Gestellte Aufgabe :: Gib alle Einträge unten Zeile für Zeile unverändert aus.

Einträge ::
::::

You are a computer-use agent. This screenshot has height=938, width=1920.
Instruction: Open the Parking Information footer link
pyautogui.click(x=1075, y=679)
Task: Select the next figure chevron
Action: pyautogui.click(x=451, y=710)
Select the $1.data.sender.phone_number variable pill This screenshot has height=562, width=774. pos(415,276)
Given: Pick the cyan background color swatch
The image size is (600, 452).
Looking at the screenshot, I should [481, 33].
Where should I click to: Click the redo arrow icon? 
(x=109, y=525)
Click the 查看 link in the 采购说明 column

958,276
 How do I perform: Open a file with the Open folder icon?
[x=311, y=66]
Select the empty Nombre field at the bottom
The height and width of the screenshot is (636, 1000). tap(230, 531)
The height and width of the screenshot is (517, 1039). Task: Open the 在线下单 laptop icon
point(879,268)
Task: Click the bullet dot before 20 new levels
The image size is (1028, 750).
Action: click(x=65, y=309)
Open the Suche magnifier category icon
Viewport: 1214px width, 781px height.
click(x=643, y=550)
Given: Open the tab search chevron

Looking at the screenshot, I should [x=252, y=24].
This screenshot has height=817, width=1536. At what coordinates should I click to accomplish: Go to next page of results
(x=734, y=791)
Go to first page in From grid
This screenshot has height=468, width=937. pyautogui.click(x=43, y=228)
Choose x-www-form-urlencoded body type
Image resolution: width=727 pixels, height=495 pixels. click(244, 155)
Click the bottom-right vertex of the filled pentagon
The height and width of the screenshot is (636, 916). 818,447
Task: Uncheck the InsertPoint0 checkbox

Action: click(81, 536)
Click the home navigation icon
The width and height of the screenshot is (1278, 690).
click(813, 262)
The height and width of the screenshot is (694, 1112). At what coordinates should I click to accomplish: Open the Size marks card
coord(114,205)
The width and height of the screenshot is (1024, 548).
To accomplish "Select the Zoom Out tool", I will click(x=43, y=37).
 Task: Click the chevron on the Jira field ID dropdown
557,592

::::

Erledigte Aufgabe ::
You are a computer-use agent. This screenshot has height=938, width=1920.
Instruction: Open the Parking Information footer link
pyautogui.click(x=1075, y=679)
Task: Select the next figure chevron
Action: pyautogui.click(x=451, y=710)
Select the $1.data.sender.phone_number variable pill This screenshot has height=562, width=774. pos(415,276)
Given: Pick the cyan background color swatch
The image size is (600, 452).
Looking at the screenshot, I should [481, 33].
Where should I click to: Click the redo arrow icon? 
(x=109, y=525)
Click the 查看 link in the 采购说明 column

958,276
 How do I perform: Open a file with the Open folder icon?
[x=311, y=66]
Select the empty Nombre field at the bottom
The height and width of the screenshot is (636, 1000). tap(230, 531)
The height and width of the screenshot is (517, 1039). Task: Open the 在线下单 laptop icon
point(879,268)
Task: Click the bullet dot before 20 new levels
The image size is (1028, 750).
Action: click(x=65, y=309)
Open the Suche magnifier category icon
Viewport: 1214px width, 781px height.
click(x=643, y=550)
Given: Open the tab search chevron

Looking at the screenshot, I should [x=252, y=24].
This screenshot has height=817, width=1536. At what coordinates should I click to accomplish: Go to next page of results
(x=734, y=791)
Go to first page in From grid
This screenshot has height=468, width=937. pyautogui.click(x=43, y=228)
Choose x-www-form-urlencoded body type
Image resolution: width=727 pixels, height=495 pixels. click(244, 155)
Click the bottom-right vertex of the filled pentagon
The height and width of the screenshot is (636, 916). 818,447
Task: Uncheck the InsertPoint0 checkbox

Action: click(81, 536)
Click the home navigation icon
The width and height of the screenshot is (1278, 690).
click(813, 262)
The height and width of the screenshot is (694, 1112). At what coordinates should I click to accomplish: Open the Size marks card
coord(114,205)
The width and height of the screenshot is (1024, 548).
To accomplish "Select the Zoom Out tool", I will click(x=43, y=37).
 Task: Click the chevron on the Jira field ID dropdown
557,592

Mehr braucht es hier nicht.